①口腔ケアとインフレンザウィルス感染の研究
口腔ケアとウィルス感染の関係ついての研究は以前より行われてきました。
その研究の歴史は古く、100年前のスペインインフレンザ(H1N1)流行時まで遡ります。
Weston PRICE(1870-1948 年)の研究によると、口腔ケアが不十分な場合インフレンザウィルスの感染リスク及び重篤化のリスクが高くなる傾向があったとされています。

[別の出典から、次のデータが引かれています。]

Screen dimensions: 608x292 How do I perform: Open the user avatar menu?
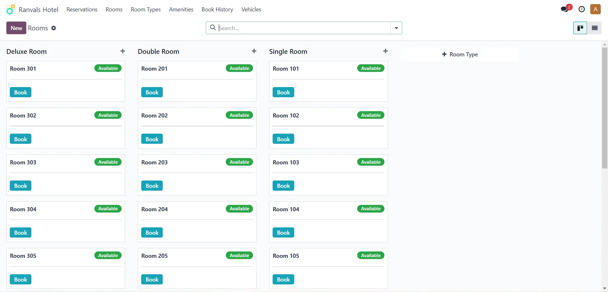595,9
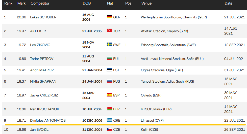Click the Swedish flag icon
The height and width of the screenshot is (134, 247).
pos(109,45)
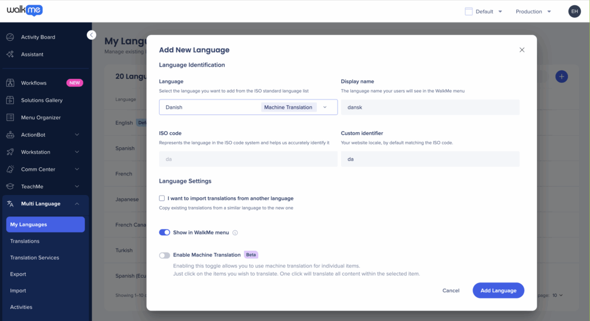Go to Translation Services menu item

coord(35,258)
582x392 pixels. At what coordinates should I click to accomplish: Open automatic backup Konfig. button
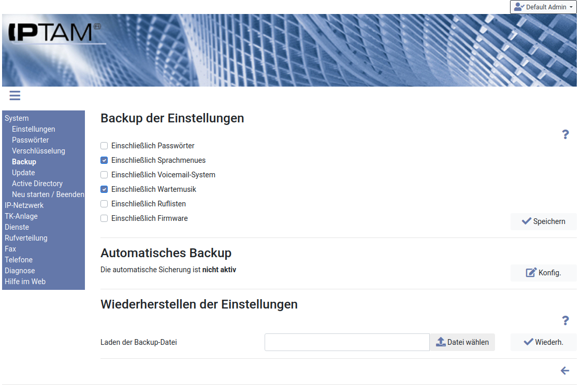pos(543,273)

また、東京歯科大学 奥田克爾名誉教授が2003年に発表された口腔ケアとインフレンザ予防の関係についての論文では、デイケアの要介護高齢者に口腔ケアを行った結果、インフルエンザ発症を減少させることも分かっています。これは、口腔内の細菌、特に歯周病原因菌が産生する『プロテアーゼ』と呼ばれる酵素が関係していると言われています。
この酵素は、人の気道粘膜の膜を破壊します。この膜はウィルスが細胞に侵入してこないよう保護膜の働きをしますが、破壊されると口腔内に入ってきたウィルスが起動粘膜にくっつきやすくなり細胞に侵入し、感染を引き起こしやすくなると考えられております。つまり、口腔内が清掃不良となり歯周病原因菌が増えるほどウィルス感染のリスクも高くなりやすいと考えられます。
②新型コロナウィルスの感染経路としての『ACE2』
新型コロナウィルスの感染経路としてアンジオテンシン変換酵素 2『ACE2』という受容体が深く関与していると報告されています。新型コロナウィルスはこの『ACE2』にくっつく事によって細胞内に侵入すると考えられています。普段、この『ACE2』は人の血圧調整や心臓の保護などに関与していますが、新型コロナでは感染の入り口になると明らかになっています。
『ACE2』は肺、腸管、心臓、腎臓、様々な部位に存在しますが、口腔内にも多く存在し、特に舌の上には多くあると言われています。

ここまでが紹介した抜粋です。